> **Assignment A**
On the Imogen Cooper press page, which Mozart work did she play in Berlin?
> **Assignment B**
Name every piece from Albéniz's Iberia that the Imogen Cooper press page mentions.
> **Assignment C**
Extend the Imogen Cooper press page from its final line.

── Passage shown ──

Imogen Cooper

News & Press

  • Berliner Zeitung

    02 June 2017

    Live reviews

    …Imogen Cooper, lamentably rarely to be heard in Berlin, who, on Wednesday, played Mozart’s Piano Concerto in C major KV 503: with a purity that is as much a matter of the heart as it speaks to the mind, with a great deal of flair for Mozart’s escapes from the harmonic corset, which Cooper interprets as an escape into imaginary worlds. Her sound, otherwise so eminently precise, is suddenly and magically veiled. Firstly, Thomas Adès' Suite to his opera Powder Her Face, a fabulously entertaining piece, comic-like and literally sparkling with punch lines and surprises; followed by Sacre, where conductor and orchestra beat each other black and blue. Simply gorgeous.

    Clemens Haustein, Berliner Zeitung

  • Boston Classical Review

    06 November 2016

    Live reviews

    “Imogen Cooper remains one of the leading pianists of her generation. Her performances, especially those of Classical and Romantic repertoire, invariably glow with an expressive nuance.

    In the three pieces from Albéniz’s Iberia, Cooper worked in dreamy textures, the music conjuring a landscape as if viewed from a distance. The interrupting dissonances at the end of “Evocación” hovered over the stage in a cloud of overtones. “El Puerto” was a playful dance with delicate rubato shading, and “Fête-Dieu à Seville” conjured a festive street march, which Cooper built to a celebratory climax.”

───
── Data listing ──

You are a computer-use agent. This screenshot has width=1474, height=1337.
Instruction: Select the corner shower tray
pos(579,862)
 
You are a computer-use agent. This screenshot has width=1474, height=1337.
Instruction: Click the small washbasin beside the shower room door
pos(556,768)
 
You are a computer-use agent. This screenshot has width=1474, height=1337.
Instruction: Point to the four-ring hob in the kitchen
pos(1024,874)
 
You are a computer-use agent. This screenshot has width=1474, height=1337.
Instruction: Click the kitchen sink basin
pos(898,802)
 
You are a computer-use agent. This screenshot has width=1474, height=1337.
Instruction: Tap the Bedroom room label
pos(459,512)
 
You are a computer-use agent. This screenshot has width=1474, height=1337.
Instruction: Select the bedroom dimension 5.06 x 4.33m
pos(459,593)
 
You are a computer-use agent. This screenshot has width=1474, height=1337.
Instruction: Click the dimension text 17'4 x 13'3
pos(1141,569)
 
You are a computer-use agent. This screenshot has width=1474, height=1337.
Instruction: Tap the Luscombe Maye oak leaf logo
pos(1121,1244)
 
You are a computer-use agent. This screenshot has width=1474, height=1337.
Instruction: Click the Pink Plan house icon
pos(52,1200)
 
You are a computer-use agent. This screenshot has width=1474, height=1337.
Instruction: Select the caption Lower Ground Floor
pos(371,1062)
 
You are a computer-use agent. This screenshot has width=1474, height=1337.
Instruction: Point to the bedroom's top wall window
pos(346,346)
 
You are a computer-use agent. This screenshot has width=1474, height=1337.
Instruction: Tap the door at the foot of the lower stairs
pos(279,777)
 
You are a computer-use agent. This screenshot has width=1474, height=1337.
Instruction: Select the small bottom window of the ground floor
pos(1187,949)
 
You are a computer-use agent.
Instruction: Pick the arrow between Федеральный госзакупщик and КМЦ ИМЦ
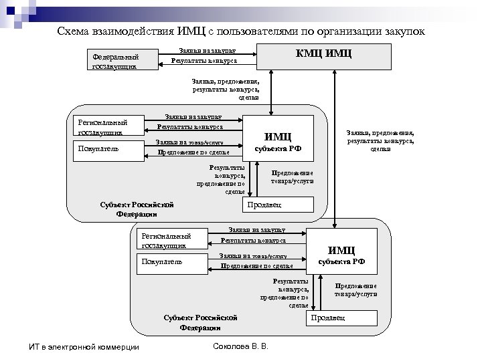point(208,57)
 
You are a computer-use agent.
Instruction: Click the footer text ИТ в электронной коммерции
point(80,347)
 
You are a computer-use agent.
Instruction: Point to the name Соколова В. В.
point(239,347)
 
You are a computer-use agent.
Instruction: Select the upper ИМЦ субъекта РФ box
point(278,142)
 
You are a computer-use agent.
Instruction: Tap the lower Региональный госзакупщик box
point(172,241)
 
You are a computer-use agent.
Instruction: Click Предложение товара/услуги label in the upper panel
point(292,176)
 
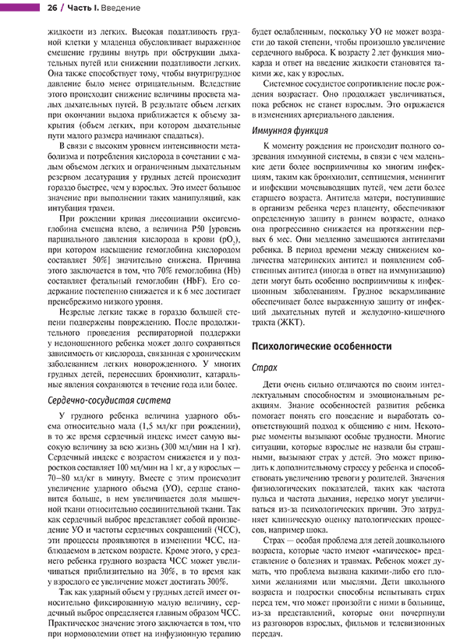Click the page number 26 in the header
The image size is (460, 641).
click(52, 8)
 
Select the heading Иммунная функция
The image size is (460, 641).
click(290, 131)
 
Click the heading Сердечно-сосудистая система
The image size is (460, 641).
click(109, 400)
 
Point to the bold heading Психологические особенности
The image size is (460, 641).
click(322, 347)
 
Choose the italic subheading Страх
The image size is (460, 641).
click(264, 368)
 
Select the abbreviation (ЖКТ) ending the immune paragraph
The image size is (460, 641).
click(290, 322)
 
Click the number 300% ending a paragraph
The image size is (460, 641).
click(216, 582)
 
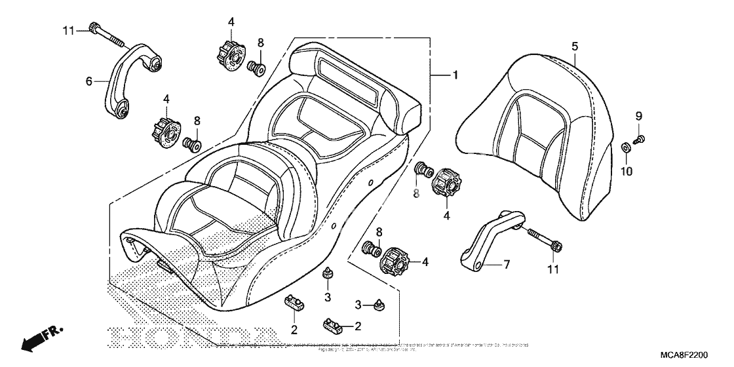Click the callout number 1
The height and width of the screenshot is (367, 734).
(454, 76)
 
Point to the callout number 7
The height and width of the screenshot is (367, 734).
(506, 264)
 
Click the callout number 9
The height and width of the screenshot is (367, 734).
(638, 116)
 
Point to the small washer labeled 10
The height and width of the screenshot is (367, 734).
(626, 146)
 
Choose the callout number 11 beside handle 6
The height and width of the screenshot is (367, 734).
(69, 30)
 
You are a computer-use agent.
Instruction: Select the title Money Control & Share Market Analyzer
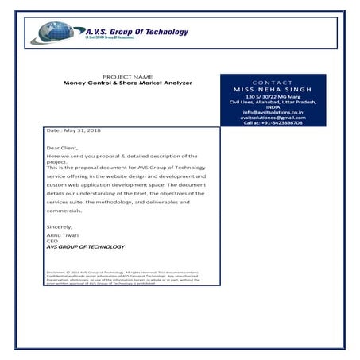coord(128,83)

───

> **Answer A**
Mozart's Piano Concerto in C major KV 503.

> **Answer B**
"Evocación", "El Puerto", "Fête-Dieu à Seville"

> **Answer C**
    Boston Classical Review, November 2016

  • New York Times

    16 July 2016

    Live reviews

    Ms. Cooper sustained attention admirably, adding rhythmic interest with subtle touches of rubato (well, not so subtle in the Scherzo). Many performances of this sonata prove memorable for the beauty of individual moments. This one stood out in making the work a satisfying whole.

    James R. Oestreich, New York Times, 10 May 2016

  • Seen and Heard International

    20 June 2016

    Live reviews

    Imogen Cooper performed as part of the Southbank Centre’s International Piano Series at St John’s, Smith Square, London on Schumann's birtday, 8 June 2016

    A veritable kaleidoscope of colours was to be heard even in the first piece, announcing a grand manner that not only suited the work surprisingly well but also laid some of the groundwork for Liszt in the second half. Cooper’s leaning into phrases and her weighting of them always intrigued and, far more often than not, satisfied.

    Mark Berry
    Seen and Heard International

  • Classical Source

    19 June 2016

    Live reviews

    Cooper caught very well the music’s ethereal quality with flowing, lyrical playing revealing great sadness.